Malan: svolta per politica italiana ed europea
Il Piano Mattei è «una svolta per la politica non soltanto italiana, ma anche europea», ha detto il presidente dei senatori di Fratelli d’Italia, Lucio Malan.
«L’attenzione per l’Africa, l’interesse comune a uno sviluppo armonico di questo grande continente, è nell’interesse dell’Italia e della stabilità internazionale – ha aggiunto -. Dopo decenni di disinteresse o di azioni non coordinate, con il Piano Mattei, l’Italia mira ad una politica coerente, duratura e non predatoria in Africa. È un continente troppo importante, ricchissimo di risorse, da cui arriva l’immigrazione che dobbiamo controllare. Abbiamo bisogno della collaborazione di questo grande continente e di uno sviluppo che prevenga le ondate migratorie e che contribuisca al benessere comune dell’Europa, dell’Africa stessa e di tutto il mondo», ha concluso.
«L’Africa per l’Italia dovrebbe essere la prima preoccupazione in politica estera. Siamo diventati esperti delle cittadine sul fiume Dnipro, ma ci siamo dimenticati di Paesi che sono caduti sotto il controllo russo, o russo-cinese, dal punto di vista degli armamenti e degli investimenti.

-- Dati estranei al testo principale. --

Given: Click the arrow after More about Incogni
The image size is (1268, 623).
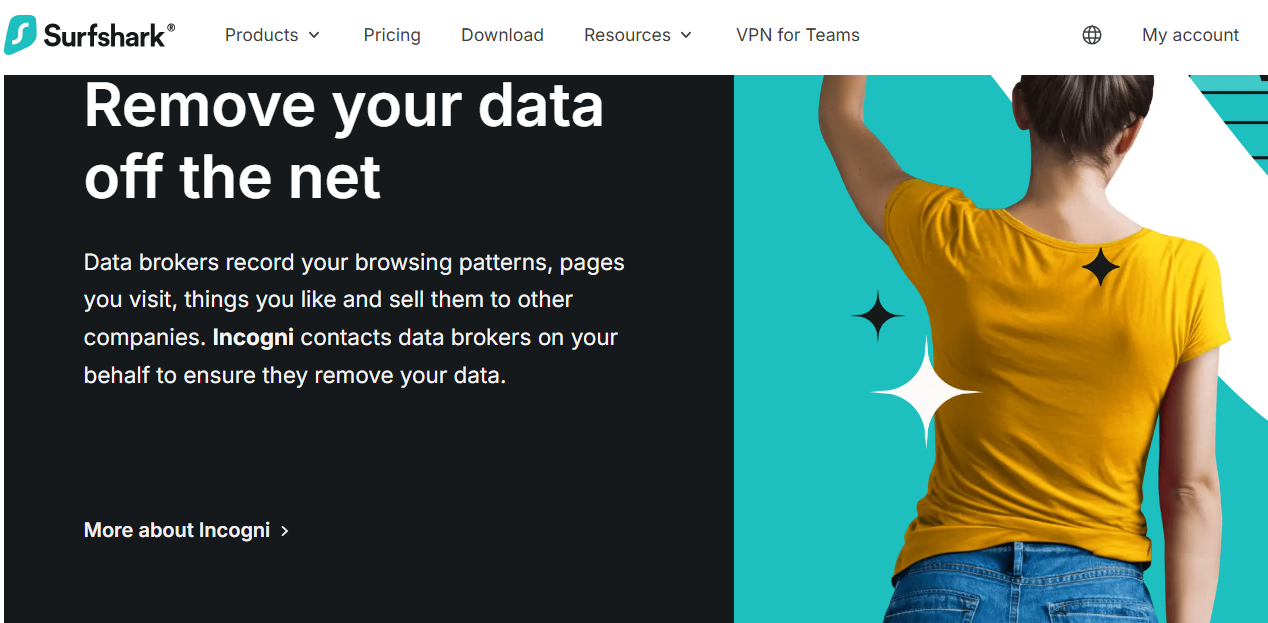Looking at the screenshot, I should [x=285, y=531].
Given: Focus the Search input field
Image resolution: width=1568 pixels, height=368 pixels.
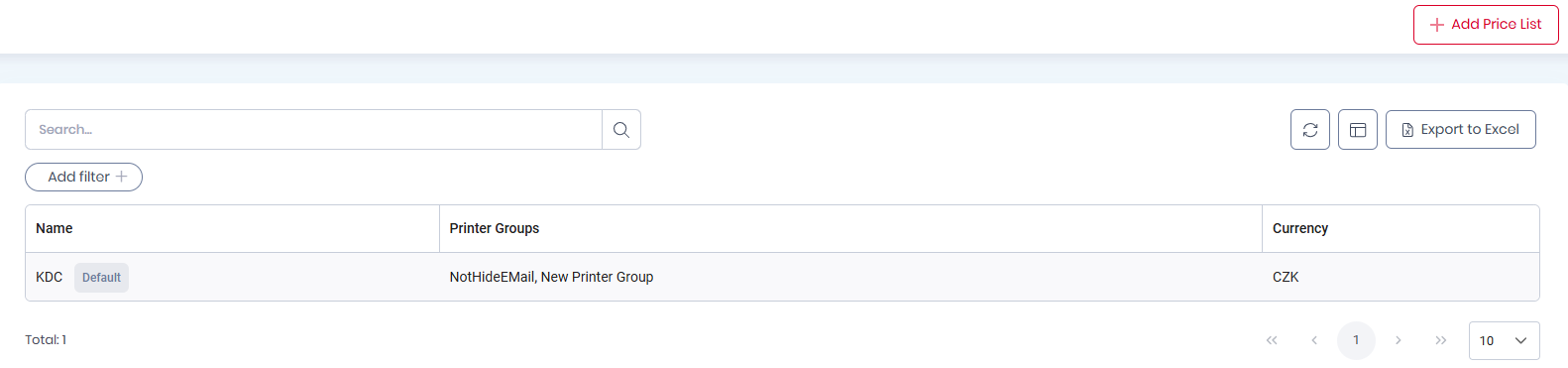Looking at the screenshot, I should (313, 130).
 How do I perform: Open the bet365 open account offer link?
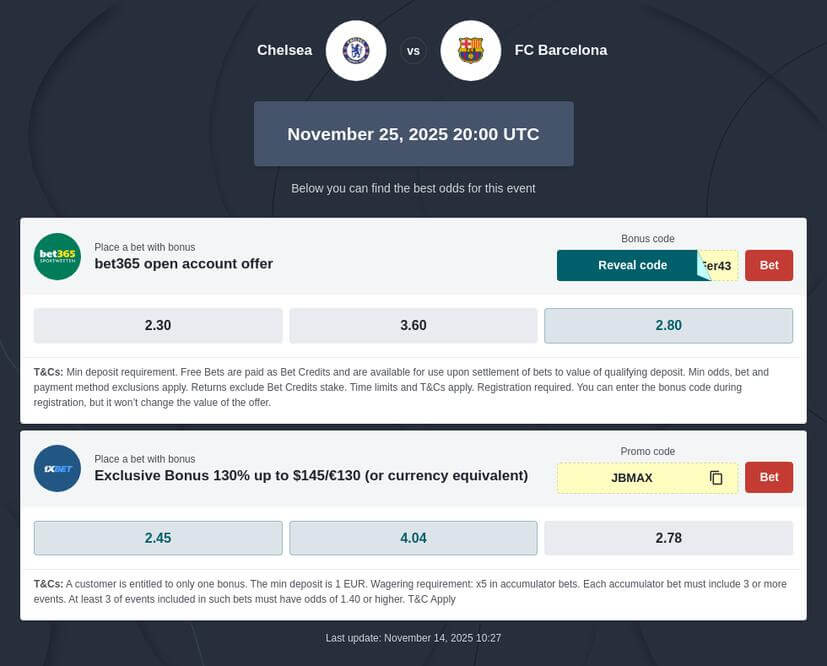183,264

E in cambio dell’investimento c’è la colonia».
«Qualcuno – ha aggiunto – dice che non vede i dettagli del Piano Mattei. Non è uno dei piani quinquennali dell’Urss, ma è una struttura, un canale, nel quale aziende, amministrazioni e tutti coloro che sono interessati possono trovare un veicolo dove poter fare investimenti e interazioni, realizzare quello che è nelle cifre. La soluzione non è solo prendere decine di milioni di africani, spesso con scarsissima preparazione, e portarli in Europa, ma lo sviluppo sinergico dell’Africa e dell’Europa».
Un passo indietro
Il 29 gennaio 2024, la presidente Giorgia Meloni, nell’Aula del Senato della Repubblica ha presentato il cosiddetto Piano Mattei, di fronte a una platea composita, tra cui rappresentanti di 46 paesi e di 25 leader provenienti dal continente africano, tra cui anche il presidente dell’Unione Africana.
L’espressione è stata scelta dal governo Meloni per sintetizzare un piano strategico per la costruzione di un nuovo partenariato tra Italia e Stati Africani, richiamando il nome dell’ex presidente Eni scomparso nel 1962, di cui si vuole emulare l’approccio democratico e non di mero sfruttamento del territorio africano.
Il piano è nato un anno fa, quando il governo ne ha delineato la governance con il decreto legge 161 del 15 novembre. Ma è stato nominato ben prima, fin dal discorso di richiesta di fiducia alle Camere. Dal punto di vista strutturale, si tratta di un progetto complesso e articolato, le cui differenti ramificazioni dovranno essere delineate in maniera dettagliata in seguito.